Les tonneaux sont entreposés dans la cave, au rez de
chaussée du magasin à portée des appareils de
tirage et des appareils de lavage.
Un appareil perce le bouchon des fûts.
Des hautes bouteilles de gaz carbonique d' environ d'1 mètre
20 permettent le soutirage de la bière des tonneaux
grâce à un long tuyau de cuivre.
Les bières mises en bouteilles sont ensuite stockées dans des caisses de bois.
Les fûts vides sont entreposés dans la cour (cf photo).
Nous jouons beaucoup à courrir et à sauter sur ces tonneaux.
Le jeu favori des enfants de la famille (MAURICE, CAMILLE, MARIE-
CLAUDE et JEAN PIERRE ) et des cousins (GEORGES, ROGER et YVES) est de
fabriquer avec les caisses usagées un camion avec
cabine et plateau. Les vieux pneus tiennent lieu de fût de
bière et la livraison commence... Ces caisses font aussi de
belles cabanes...
Les livraisons sont faites par deux camions. Malheureusement, ces
camions sont réquisitionnés pendant la guerre et il
faut recourir au service d' une jument appelée
«Cousine» et d'une charrette. Imaginez le désarroi
lorsque le cheval meurt faute de soin à cause du couvre-feu...

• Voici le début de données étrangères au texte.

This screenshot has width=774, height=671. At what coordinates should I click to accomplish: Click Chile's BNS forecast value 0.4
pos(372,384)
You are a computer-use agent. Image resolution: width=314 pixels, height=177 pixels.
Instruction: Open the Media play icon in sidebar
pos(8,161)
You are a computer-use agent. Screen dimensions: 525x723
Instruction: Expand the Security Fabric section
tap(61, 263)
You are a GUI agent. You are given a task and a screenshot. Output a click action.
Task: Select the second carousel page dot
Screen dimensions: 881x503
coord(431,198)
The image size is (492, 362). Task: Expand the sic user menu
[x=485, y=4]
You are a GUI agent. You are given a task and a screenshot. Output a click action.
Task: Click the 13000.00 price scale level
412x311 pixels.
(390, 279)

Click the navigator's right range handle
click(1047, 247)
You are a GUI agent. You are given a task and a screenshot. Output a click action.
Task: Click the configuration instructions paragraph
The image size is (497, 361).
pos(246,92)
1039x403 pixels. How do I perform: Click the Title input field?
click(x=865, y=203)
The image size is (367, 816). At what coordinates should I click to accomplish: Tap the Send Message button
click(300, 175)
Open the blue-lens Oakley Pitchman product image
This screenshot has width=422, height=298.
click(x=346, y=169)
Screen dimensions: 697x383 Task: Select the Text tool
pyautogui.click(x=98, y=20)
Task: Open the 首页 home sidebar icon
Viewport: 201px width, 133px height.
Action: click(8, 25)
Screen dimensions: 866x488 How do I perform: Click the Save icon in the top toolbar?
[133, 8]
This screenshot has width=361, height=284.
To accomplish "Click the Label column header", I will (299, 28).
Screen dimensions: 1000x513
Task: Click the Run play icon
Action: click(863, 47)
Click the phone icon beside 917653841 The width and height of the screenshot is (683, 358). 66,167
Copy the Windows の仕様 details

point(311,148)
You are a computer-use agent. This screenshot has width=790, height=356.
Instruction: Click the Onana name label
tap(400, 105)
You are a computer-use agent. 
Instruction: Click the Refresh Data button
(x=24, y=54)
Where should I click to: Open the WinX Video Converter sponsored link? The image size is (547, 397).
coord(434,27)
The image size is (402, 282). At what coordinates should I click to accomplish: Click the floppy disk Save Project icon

DE 1934 à 1940, ma mère tient le commerce avec Pierre LE
GOFE, son second mari. En 1945, le commerce est vendu pour raison de
santé de ce dernier, revenu malade de 5 ans de captivité
en ALLEMAGNE.
La famille s'installe alors à PERROS-GUIREC.
Mon grand-père décédé à 48 ans
était un homme très entreprenant, très
généreux et très aimé de la
clientèle. Mon oncle Albert ROUX négociant à
TREGASTEL avait beaucoup d'admiration pour lui et disait :
«S'il avait vécu plus longtemps, jusqu'où serait-il allé?»